(Exercise description) Filter the material below and copy every line that contains the word "what", treating uppercase and lowercase as distinct.

Stored items:
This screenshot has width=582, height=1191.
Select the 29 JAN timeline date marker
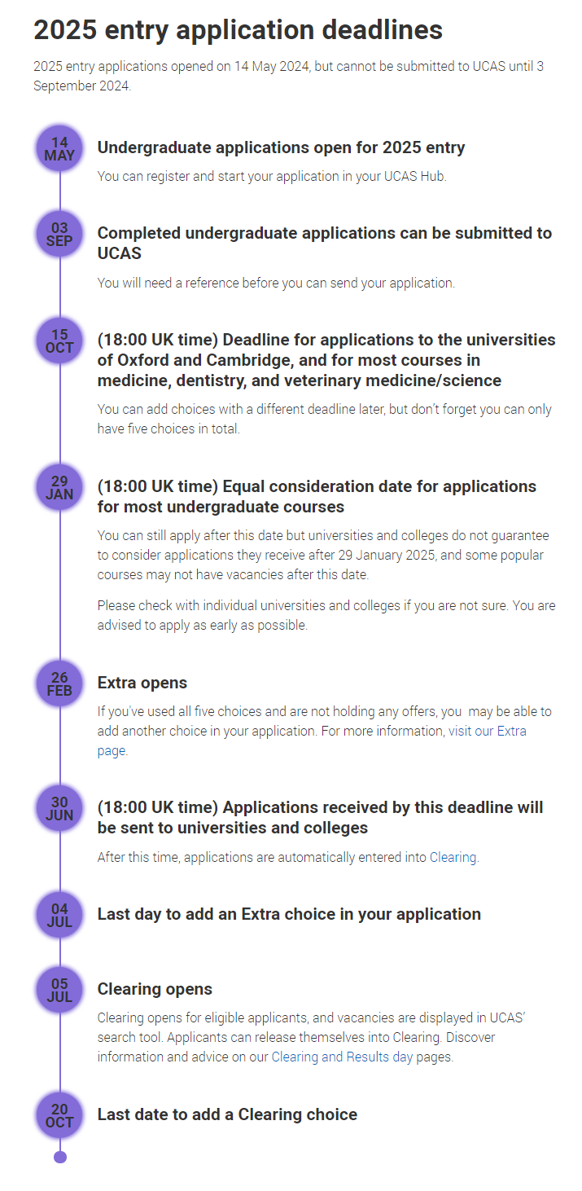click(x=59, y=487)
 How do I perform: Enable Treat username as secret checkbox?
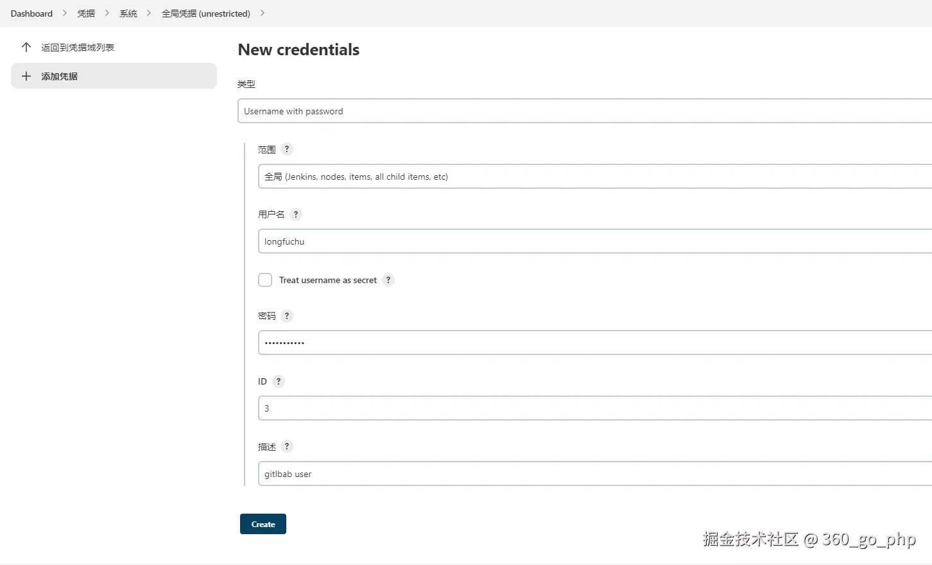pyautogui.click(x=265, y=280)
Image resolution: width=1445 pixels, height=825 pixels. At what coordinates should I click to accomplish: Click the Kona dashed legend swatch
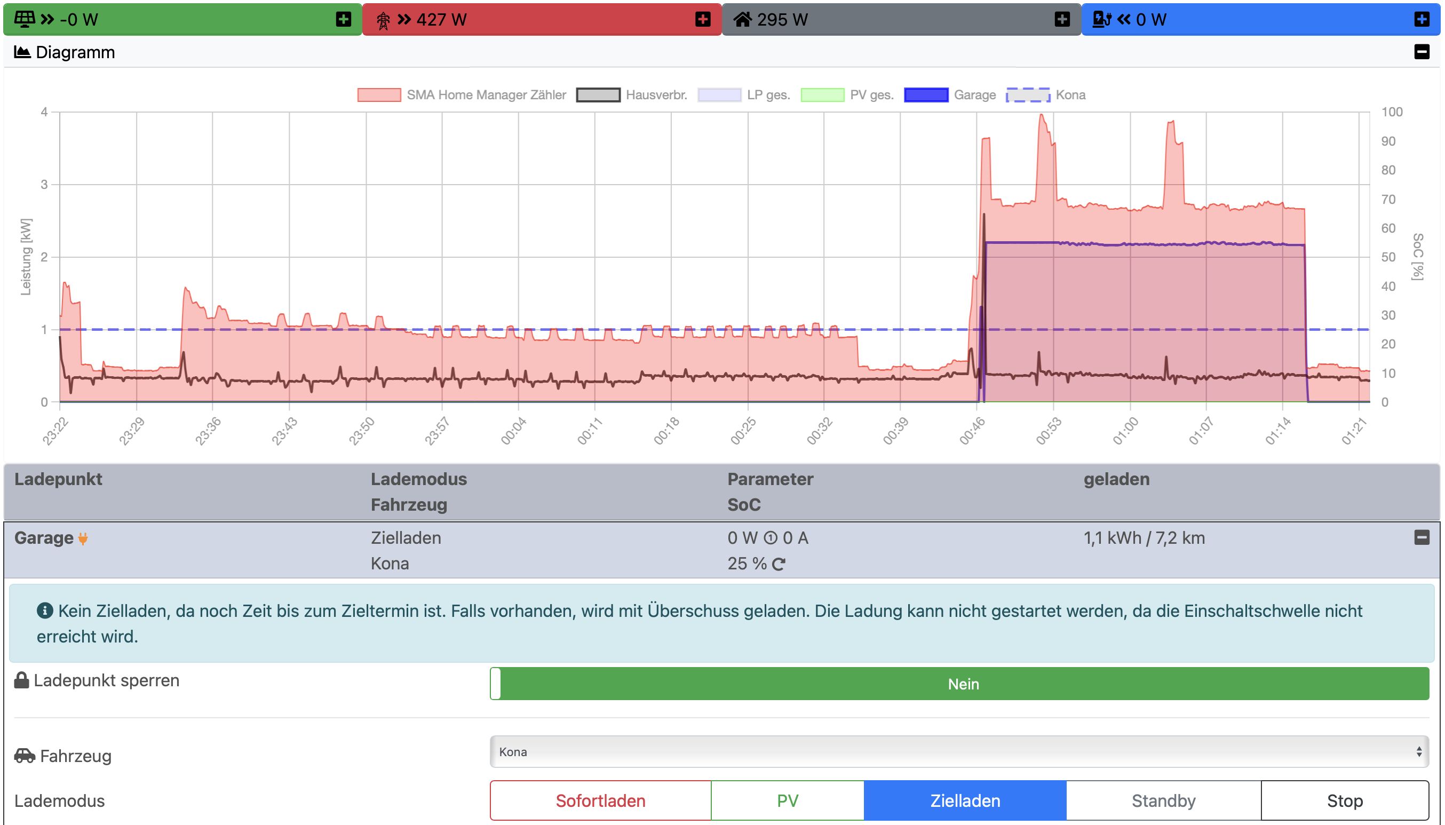(x=1028, y=95)
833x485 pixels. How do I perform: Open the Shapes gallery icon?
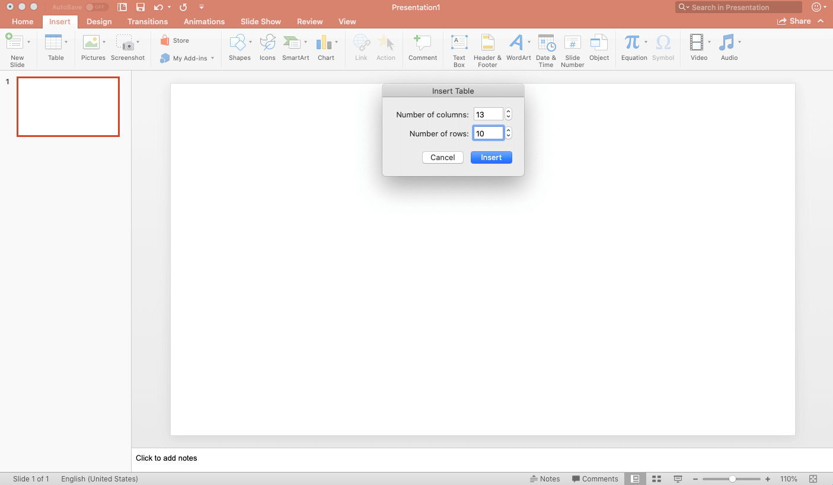(x=237, y=43)
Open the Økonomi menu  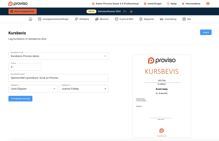click(x=102, y=19)
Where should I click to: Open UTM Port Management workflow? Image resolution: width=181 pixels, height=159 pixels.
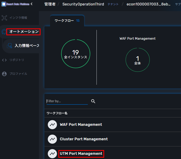click(81, 154)
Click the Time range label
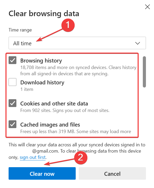This screenshot has width=154, height=188. tap(20, 30)
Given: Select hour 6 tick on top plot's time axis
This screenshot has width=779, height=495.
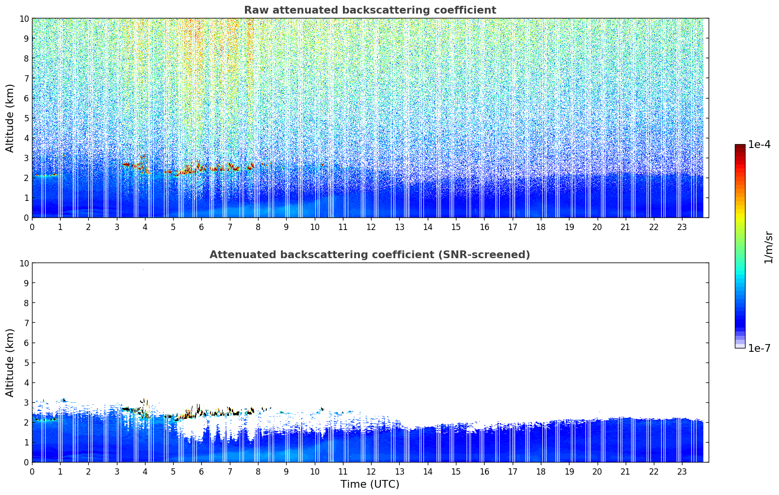Looking at the screenshot, I should (201, 227).
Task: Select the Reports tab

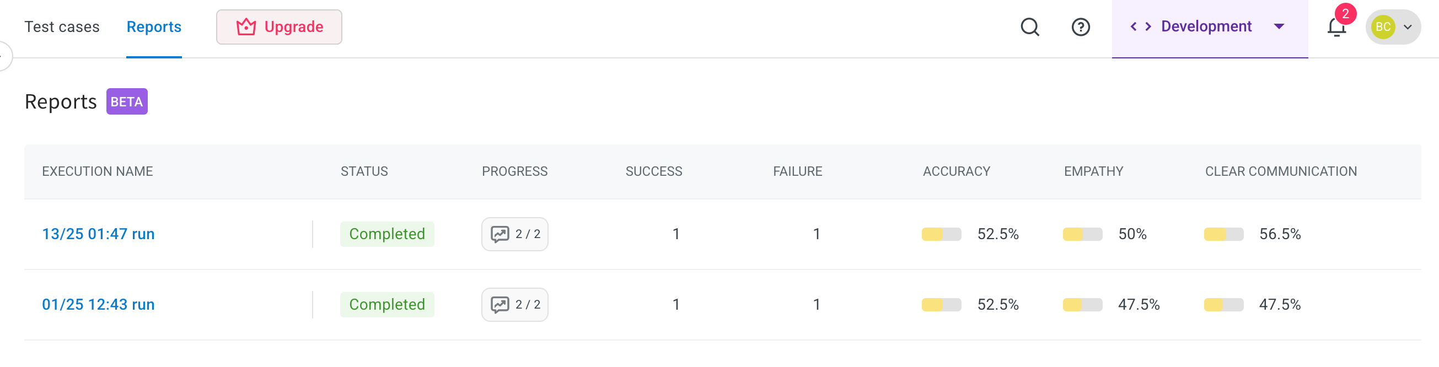Action: click(x=154, y=27)
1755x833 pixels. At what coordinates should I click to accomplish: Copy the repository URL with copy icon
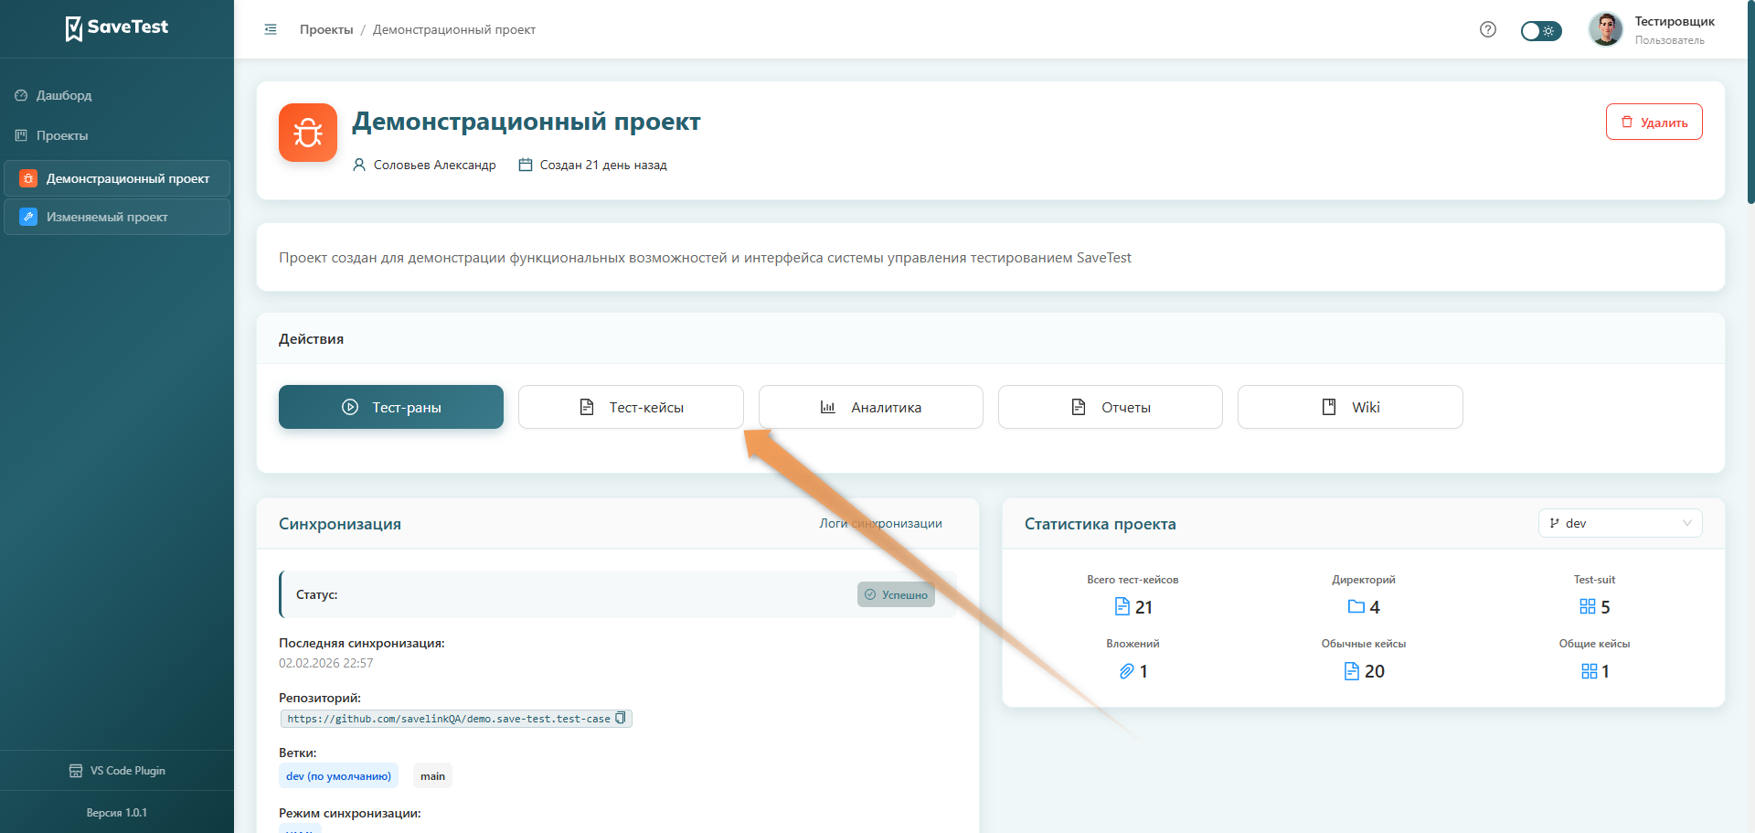pyautogui.click(x=621, y=718)

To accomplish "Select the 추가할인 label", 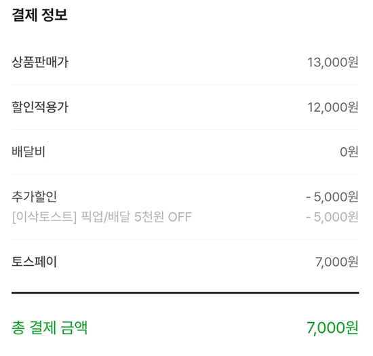I will [x=35, y=197].
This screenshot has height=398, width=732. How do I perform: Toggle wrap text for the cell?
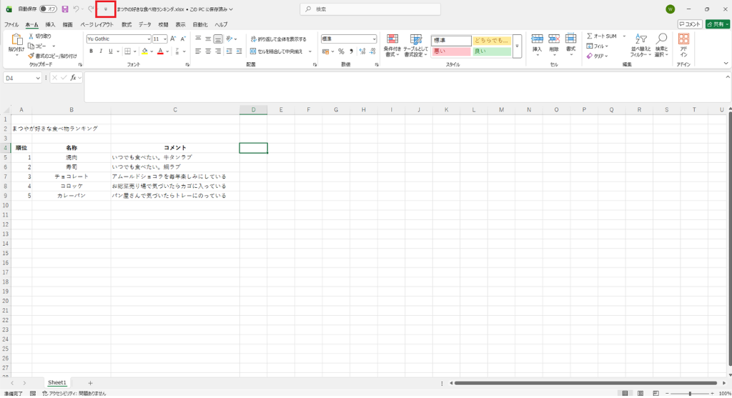point(277,39)
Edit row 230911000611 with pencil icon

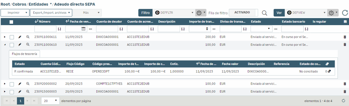pyautogui.click(x=20, y=37)
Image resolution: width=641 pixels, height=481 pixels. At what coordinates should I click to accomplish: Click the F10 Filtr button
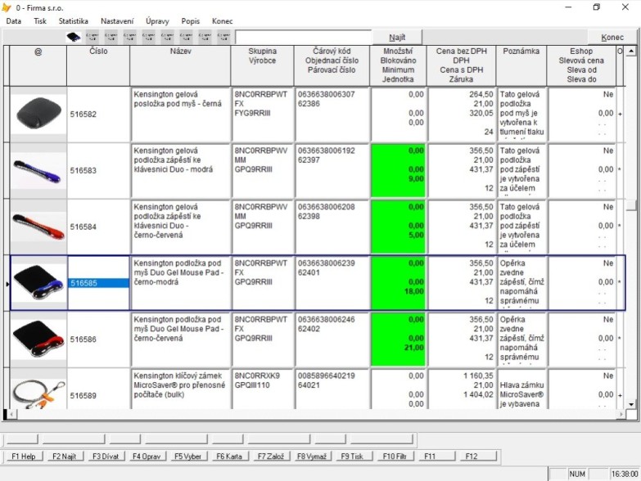coord(394,456)
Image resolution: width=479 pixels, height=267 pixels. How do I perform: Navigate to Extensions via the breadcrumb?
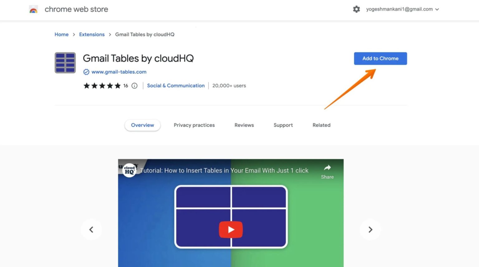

(The result)
Image resolution: width=1445 pixels, height=825 pixels. At what coordinates should I click to accomplish: Click the Kona dashed legend swatch
1755x833 pixels. At what coordinates should I click to accomplish: Copy the repository URL with copy icon
Image resolution: width=641 pixels, height=481 pixels. At what coordinates should I click to accomplish: Click the F10 Filtr button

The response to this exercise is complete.